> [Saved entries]
[Start of section]
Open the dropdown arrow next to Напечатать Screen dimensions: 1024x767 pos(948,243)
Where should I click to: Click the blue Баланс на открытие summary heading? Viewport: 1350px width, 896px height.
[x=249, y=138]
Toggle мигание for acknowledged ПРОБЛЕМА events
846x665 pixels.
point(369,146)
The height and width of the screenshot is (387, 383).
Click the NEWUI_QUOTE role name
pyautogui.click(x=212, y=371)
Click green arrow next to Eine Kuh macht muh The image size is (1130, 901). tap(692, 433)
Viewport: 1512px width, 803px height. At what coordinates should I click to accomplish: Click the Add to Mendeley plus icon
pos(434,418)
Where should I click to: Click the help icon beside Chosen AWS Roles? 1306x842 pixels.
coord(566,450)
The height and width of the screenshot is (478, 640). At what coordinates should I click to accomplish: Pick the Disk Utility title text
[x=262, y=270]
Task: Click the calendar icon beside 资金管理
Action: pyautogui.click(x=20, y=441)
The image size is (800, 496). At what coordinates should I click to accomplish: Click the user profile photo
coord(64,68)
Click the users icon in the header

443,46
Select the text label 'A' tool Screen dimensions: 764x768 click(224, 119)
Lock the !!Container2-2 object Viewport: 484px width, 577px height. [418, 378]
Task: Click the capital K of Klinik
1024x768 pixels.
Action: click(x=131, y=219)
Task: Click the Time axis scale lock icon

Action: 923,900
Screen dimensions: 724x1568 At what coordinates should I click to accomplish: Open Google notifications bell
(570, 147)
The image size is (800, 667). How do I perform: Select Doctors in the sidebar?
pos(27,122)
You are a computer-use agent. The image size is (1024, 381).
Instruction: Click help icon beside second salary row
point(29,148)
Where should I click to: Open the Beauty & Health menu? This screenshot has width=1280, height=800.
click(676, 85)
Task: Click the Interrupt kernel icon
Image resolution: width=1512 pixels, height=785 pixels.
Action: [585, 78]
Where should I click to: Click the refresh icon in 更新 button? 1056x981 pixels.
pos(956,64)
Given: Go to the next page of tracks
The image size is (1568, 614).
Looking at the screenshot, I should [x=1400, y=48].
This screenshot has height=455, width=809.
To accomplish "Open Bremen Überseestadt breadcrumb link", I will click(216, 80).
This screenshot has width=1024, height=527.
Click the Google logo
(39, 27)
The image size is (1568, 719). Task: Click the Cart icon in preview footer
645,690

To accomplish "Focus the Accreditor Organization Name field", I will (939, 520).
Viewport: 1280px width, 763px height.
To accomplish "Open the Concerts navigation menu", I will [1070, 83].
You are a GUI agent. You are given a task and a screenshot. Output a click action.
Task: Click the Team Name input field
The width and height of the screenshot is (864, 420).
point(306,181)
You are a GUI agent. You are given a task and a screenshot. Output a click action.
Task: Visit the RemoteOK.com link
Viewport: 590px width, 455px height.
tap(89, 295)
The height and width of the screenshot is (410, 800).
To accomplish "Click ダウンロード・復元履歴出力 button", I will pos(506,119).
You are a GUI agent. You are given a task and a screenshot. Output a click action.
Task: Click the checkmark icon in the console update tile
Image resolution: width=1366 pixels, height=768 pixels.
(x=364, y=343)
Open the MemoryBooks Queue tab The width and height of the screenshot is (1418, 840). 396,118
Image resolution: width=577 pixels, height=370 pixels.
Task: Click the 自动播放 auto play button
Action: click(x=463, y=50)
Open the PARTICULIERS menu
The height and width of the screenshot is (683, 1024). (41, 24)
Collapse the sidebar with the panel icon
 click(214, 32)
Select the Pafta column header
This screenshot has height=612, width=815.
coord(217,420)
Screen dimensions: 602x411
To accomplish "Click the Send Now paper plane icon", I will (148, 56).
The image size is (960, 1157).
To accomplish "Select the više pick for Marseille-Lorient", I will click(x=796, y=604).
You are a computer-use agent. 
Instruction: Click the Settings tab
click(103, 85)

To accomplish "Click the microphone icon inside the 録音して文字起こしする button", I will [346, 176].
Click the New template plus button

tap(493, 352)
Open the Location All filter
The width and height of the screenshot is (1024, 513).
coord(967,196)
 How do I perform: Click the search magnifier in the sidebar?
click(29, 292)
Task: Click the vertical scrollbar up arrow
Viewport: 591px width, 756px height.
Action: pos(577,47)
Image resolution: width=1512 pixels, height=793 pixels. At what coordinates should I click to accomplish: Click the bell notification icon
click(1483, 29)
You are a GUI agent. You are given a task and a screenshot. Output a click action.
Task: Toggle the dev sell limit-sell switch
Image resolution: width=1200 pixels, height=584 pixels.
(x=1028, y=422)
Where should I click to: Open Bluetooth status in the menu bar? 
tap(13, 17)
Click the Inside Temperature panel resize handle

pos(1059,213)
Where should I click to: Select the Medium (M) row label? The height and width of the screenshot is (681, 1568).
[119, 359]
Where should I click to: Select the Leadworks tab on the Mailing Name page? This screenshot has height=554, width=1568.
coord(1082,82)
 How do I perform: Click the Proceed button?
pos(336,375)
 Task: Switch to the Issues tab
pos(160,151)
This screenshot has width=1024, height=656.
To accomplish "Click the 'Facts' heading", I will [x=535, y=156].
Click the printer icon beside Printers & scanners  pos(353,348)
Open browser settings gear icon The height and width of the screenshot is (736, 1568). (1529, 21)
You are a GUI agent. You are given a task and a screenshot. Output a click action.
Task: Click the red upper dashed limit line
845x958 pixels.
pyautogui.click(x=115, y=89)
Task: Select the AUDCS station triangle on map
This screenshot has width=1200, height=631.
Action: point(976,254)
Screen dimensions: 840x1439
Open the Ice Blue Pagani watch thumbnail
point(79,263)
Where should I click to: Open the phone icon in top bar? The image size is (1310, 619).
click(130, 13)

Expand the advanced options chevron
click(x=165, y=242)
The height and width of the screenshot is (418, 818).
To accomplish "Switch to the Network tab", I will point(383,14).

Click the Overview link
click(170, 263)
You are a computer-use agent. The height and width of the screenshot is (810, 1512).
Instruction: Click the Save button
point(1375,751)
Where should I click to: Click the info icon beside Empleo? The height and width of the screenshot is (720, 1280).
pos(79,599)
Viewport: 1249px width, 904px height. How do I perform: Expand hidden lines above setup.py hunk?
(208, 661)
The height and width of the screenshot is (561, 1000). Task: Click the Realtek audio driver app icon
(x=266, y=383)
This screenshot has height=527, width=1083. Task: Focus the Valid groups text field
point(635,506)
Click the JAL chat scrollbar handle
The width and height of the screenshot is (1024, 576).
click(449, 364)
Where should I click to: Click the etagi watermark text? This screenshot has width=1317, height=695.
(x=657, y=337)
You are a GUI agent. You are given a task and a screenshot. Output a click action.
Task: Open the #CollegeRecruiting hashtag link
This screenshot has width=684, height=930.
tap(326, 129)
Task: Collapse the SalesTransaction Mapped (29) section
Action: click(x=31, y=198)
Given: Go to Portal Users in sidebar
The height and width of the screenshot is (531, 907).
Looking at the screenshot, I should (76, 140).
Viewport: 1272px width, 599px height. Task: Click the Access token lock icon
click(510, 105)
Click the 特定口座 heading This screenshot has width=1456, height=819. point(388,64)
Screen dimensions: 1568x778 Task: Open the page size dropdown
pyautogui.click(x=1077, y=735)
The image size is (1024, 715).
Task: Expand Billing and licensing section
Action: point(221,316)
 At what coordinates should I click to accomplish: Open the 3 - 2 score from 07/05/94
[End of section]
Verbatim reproduction is required for the line holding "Click the 特定口座" and for every line after it in the records, with no other line included.

Click the 特定口座 heading This screenshot has width=1456, height=819. point(388,64)
Screen dimensions: 1568x778 Task: Open the page size dropdown
pyautogui.click(x=1077, y=735)
The image size is (1024, 715).
Task: Expand Billing and licensing section
Action: point(221,316)
 At what coordinates should I click to accomplish: Open the 3 - 2 score from 07/05/94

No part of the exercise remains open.